* [TEXT PROVIDED]:
- - - - - - -
Well, in a mere 6 weeks I will be saying goodbye to my work as a Public Health Nurse and hitting the open road with my wife and dog (see our new blog for details).
So, what does it mean to eschew the trappings of the workaday world and leave the workforce, at least temporarily? What does it say about someone who works in public health and chooses to step out of that role just as H1N1 begins to rear its wintry head in our very direction? How selfish am I?
As I prepare to quit my job, leave the workaday world, pack up our cares and woes, gear up the RV and launch ourselves onto the highways and byways of America, I feel stirrings of nursely guilt that I am abandoning ship just as my country needs me the most.
Sure, we could have changed our plans. We could have chosen to spend yet another frosty winter in New England, slogging through the snow to save humanity. But my wife and I are making another choice. We are choosing to catapult our lives forward in a radical way, and doing something this radical has its price, and one price that I am currently paying is the feeling that I am breaking ranks when my services are most urgently needed.
Now, I am not one to think that no one else can do my job. There are plenty of capable nurses out there, and two of them are interviewing for my position in a week or so. Still, taking leave of my job at this historical time does indeed put extra stress on our local public health infrastructure, and I am concerned that my replacement will completely miss the frying pan as she or he falls directly into the fire of H1N1 and flu season. (Oh, the guilt.)
- - - - - - -
* [GIVEN DATA]:
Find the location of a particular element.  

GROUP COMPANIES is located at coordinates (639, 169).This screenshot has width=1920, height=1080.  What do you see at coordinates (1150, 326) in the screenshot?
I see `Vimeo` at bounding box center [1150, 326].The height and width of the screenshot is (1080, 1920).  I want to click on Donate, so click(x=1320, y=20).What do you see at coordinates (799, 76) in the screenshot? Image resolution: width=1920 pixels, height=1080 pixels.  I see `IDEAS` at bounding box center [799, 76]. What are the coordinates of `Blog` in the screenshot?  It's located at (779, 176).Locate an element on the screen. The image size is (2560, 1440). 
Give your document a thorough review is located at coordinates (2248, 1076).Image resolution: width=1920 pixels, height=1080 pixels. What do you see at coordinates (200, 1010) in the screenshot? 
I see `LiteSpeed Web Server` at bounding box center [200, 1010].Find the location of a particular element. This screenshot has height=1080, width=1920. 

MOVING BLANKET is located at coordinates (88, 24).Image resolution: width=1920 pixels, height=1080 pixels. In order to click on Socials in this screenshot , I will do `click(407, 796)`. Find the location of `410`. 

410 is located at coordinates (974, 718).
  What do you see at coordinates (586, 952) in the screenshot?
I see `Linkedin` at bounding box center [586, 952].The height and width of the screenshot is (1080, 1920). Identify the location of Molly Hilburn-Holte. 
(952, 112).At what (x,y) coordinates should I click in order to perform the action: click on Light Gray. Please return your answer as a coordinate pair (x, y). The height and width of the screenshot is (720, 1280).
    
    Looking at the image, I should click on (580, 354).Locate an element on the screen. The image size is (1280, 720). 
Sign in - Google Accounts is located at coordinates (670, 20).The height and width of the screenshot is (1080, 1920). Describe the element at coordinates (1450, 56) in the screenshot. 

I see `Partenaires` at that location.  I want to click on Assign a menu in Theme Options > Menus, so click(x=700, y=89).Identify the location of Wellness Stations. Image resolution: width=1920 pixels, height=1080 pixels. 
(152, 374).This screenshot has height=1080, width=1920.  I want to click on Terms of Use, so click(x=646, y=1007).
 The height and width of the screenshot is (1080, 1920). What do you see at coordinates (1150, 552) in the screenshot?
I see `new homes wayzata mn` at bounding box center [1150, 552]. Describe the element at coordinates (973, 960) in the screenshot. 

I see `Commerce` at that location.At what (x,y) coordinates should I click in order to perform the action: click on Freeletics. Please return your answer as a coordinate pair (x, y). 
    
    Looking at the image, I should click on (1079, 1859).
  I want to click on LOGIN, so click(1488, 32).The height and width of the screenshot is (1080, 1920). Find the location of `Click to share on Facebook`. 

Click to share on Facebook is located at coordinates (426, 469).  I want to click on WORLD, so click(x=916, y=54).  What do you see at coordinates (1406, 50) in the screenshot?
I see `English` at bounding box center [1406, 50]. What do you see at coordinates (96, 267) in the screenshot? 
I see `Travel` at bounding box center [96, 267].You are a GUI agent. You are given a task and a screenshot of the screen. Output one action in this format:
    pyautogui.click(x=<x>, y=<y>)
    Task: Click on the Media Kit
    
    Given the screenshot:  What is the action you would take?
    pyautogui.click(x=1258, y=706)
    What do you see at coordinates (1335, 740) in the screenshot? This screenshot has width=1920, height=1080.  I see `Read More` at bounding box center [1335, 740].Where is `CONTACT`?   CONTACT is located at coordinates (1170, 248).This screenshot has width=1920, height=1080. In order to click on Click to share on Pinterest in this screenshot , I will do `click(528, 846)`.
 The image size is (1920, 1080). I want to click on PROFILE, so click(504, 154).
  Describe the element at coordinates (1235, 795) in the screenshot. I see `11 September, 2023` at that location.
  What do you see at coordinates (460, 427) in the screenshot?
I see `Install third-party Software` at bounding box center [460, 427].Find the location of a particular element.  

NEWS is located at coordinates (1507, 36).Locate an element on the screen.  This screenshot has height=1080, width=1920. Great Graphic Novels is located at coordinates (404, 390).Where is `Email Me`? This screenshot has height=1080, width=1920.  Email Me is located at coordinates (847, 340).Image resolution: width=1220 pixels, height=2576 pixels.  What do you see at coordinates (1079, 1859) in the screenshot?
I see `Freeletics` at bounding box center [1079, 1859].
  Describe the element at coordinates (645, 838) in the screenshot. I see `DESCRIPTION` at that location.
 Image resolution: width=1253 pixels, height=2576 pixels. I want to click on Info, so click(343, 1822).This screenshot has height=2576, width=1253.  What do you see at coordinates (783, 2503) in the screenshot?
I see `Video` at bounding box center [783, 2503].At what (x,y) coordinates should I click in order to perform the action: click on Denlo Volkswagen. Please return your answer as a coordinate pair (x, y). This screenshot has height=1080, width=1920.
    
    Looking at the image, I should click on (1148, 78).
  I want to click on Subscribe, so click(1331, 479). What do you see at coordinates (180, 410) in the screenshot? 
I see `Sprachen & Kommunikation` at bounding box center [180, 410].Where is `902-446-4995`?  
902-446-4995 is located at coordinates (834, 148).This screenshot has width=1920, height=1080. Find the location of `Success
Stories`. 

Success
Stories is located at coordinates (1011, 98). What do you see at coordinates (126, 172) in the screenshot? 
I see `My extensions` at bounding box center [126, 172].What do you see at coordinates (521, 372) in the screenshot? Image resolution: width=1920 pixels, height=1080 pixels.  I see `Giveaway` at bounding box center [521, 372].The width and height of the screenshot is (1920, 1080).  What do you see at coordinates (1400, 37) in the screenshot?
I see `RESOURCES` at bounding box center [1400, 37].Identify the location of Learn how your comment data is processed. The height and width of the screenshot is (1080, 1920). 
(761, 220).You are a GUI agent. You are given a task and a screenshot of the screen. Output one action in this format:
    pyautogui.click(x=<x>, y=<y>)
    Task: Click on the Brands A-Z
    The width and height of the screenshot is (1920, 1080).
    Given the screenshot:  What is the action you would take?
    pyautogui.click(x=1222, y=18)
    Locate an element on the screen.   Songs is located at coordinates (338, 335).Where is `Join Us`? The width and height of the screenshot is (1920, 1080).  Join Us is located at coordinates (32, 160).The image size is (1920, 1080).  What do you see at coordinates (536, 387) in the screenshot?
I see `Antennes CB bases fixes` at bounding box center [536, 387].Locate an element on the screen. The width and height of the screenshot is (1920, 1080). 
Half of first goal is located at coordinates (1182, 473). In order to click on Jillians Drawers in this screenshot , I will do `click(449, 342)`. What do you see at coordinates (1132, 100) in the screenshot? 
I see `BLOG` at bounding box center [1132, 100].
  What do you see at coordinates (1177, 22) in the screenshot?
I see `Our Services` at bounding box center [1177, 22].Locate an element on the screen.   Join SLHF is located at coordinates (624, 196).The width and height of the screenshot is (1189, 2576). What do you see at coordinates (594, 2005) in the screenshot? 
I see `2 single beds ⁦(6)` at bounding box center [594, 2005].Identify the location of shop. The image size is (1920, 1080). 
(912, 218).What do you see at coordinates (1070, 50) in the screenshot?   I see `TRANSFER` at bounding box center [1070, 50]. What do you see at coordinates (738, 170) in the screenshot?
- - - - - - -
* [REQUIRED ACTION A]:
Using the blog post about leaving public health nursing, answer these:
(i) In how many weeks will the writer say goodbye to the job?
(ii) What vehicle will the writer gear up for the trip?
(iii) How many nurses are interviewing for the writer's position?
* [REQUIRED ACTION B]:
Please extract the stretch from "So, what does" through "selfish am I?" in the blog post about leaving public health nursing.
* [REQUIRED ACTION C]:
Write what comes next in the blog post about leaving public health nursing, starting from the point where it stops.

* [RESPONSE A]:
(i) 6 weeks
(ii) The RV
(iii) Two

* [RESPONSE B]:
So, what does it mean to eschew the trappings of the workaday world and leave the workforce, at least temporarily? What does it say about someone who works in public health and chooses to step out of that role just as H1N1 begins to rear its wintry head in our very direction? How selfish am I?

* [RESPONSE C]:
Still, I am thankful and appreciative that my boss is so evolved and has given me her (understandably reluctant) blessings to go on my merry way. And perhaps my worries are for nothing. Will H1N1 fall flat on its face? Will the massive vaccination campaign never materialize? Will this public health juggernaut never leave the launchpad? I actually feel that the H1N1 horse has already left the gate and we are rushing headlong into what will be a pretty intense flu season, made infinitely more complicated by twin vaccination campaigns (for seasonal flu and H1N1).
May my successor accept this challenge with grace and equanimity, and may I take leave of my position without guilt or remorse. The helper and healer within me cringes at ever shirking my nursely responsibilities, and leaving this job at this time in history is one of the hardest professional decisions I have ever made.
2 comments:
Keith:
I think of a quote often when I hear or read about stories like yours.
One of my classmates was wise beyond her years in high school when she chose this to go with her senior photo:
A ship in a harbor is safe, but that's not what ships are made for.
It's so true. Hope your new venture is a voyage to remember with enough smoothing sailing to enjoy it.
Whoops...meant smooth, not smoothing!